GIVEN RECORDS →
—————
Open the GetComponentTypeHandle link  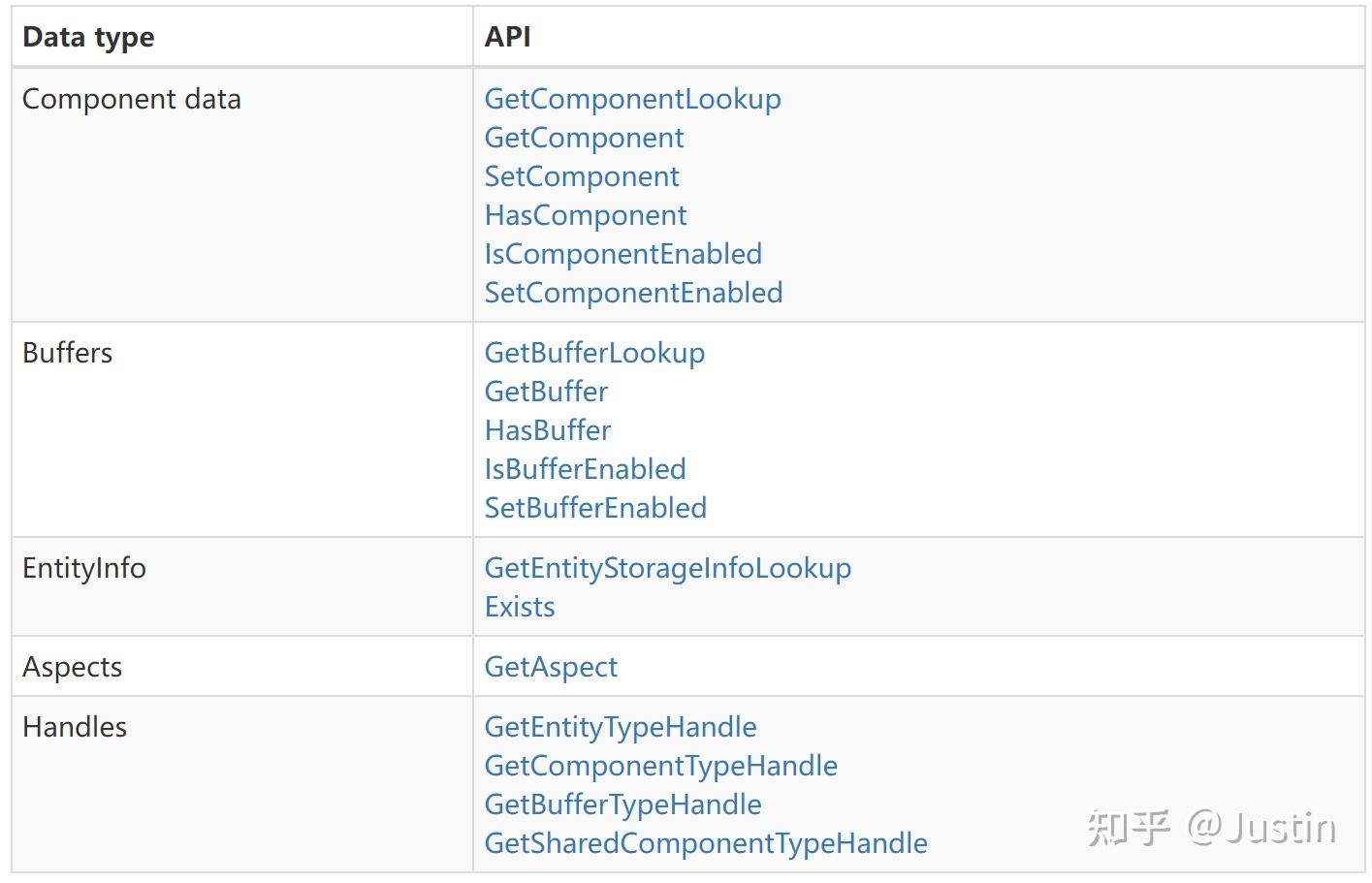[x=660, y=766]
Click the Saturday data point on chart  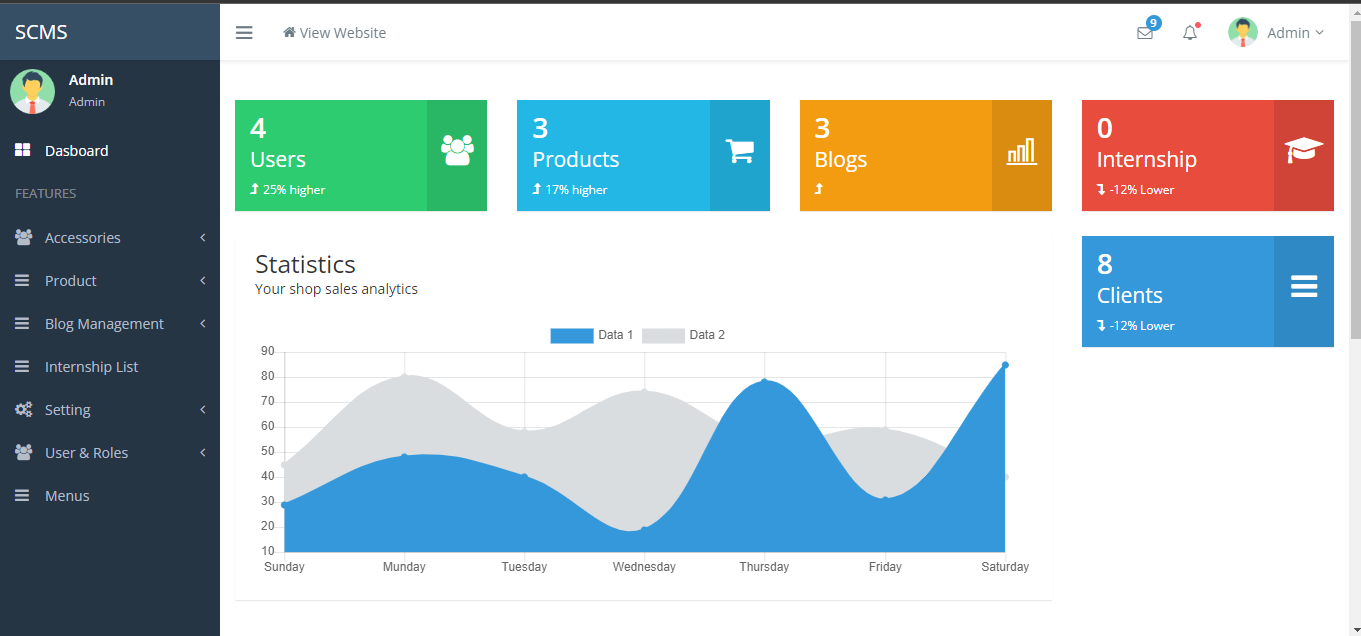click(x=1005, y=365)
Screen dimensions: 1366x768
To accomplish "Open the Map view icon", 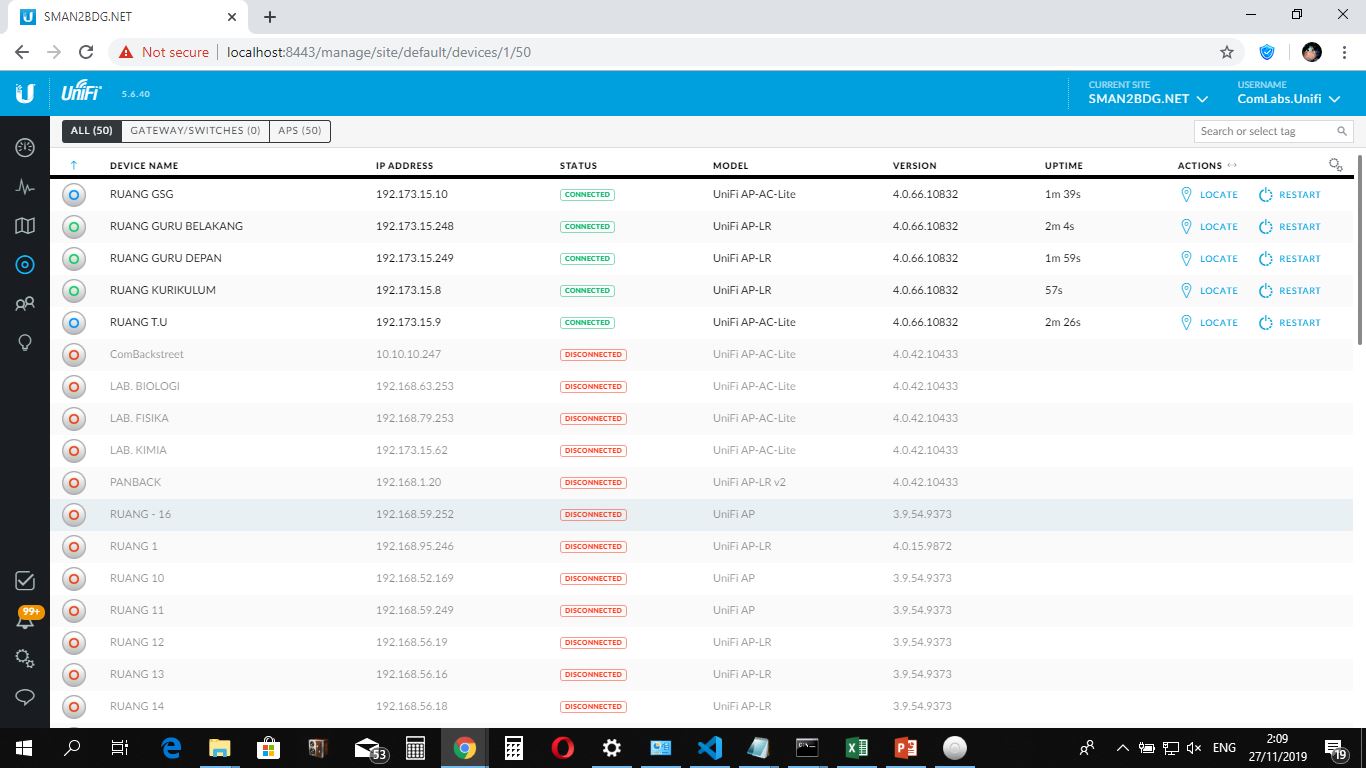I will [25, 226].
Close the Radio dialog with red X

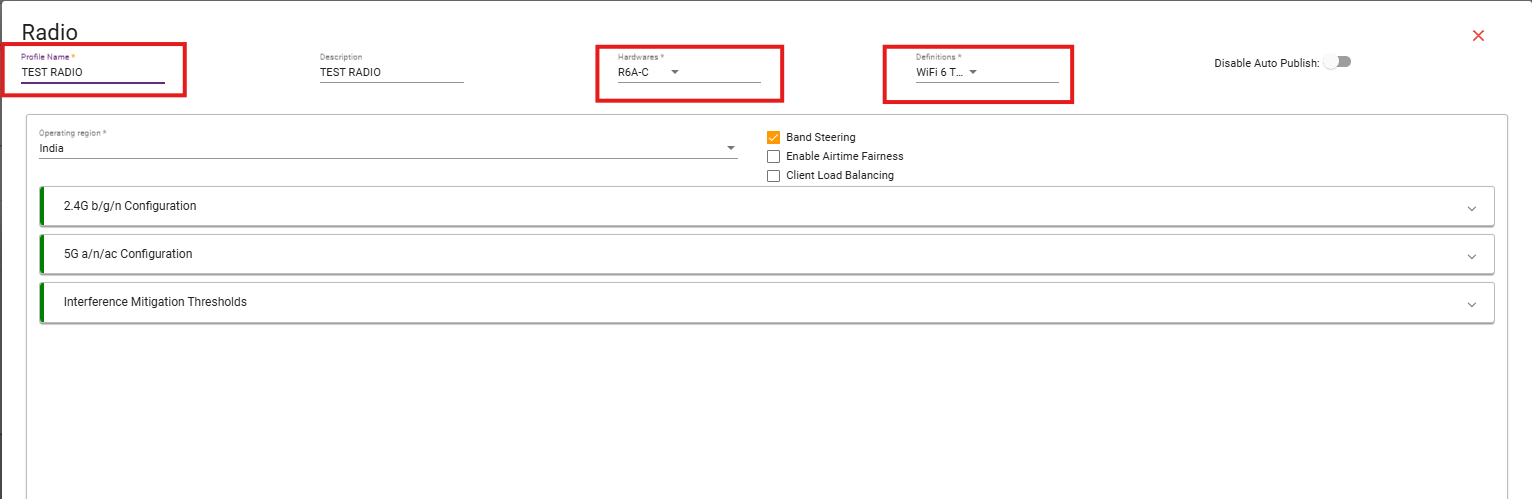coord(1478,36)

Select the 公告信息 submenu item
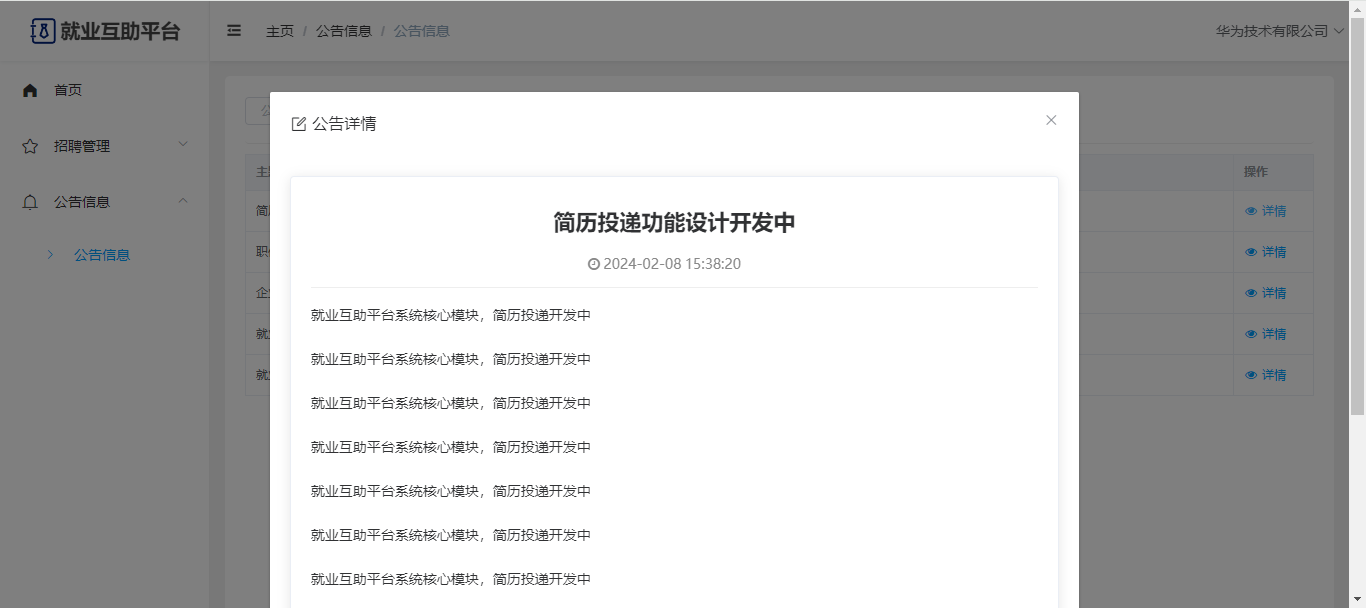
—————
TASK TO COMPLETE →
Retype the records above exactly, starting at the line that contains "Close the Radio dialog with red X" and going through the last line, and leave out any pictures.

EXERCISE RESULT →
Close the Radio dialog with red X

coord(1478,36)

Select the 公告信息 submenu item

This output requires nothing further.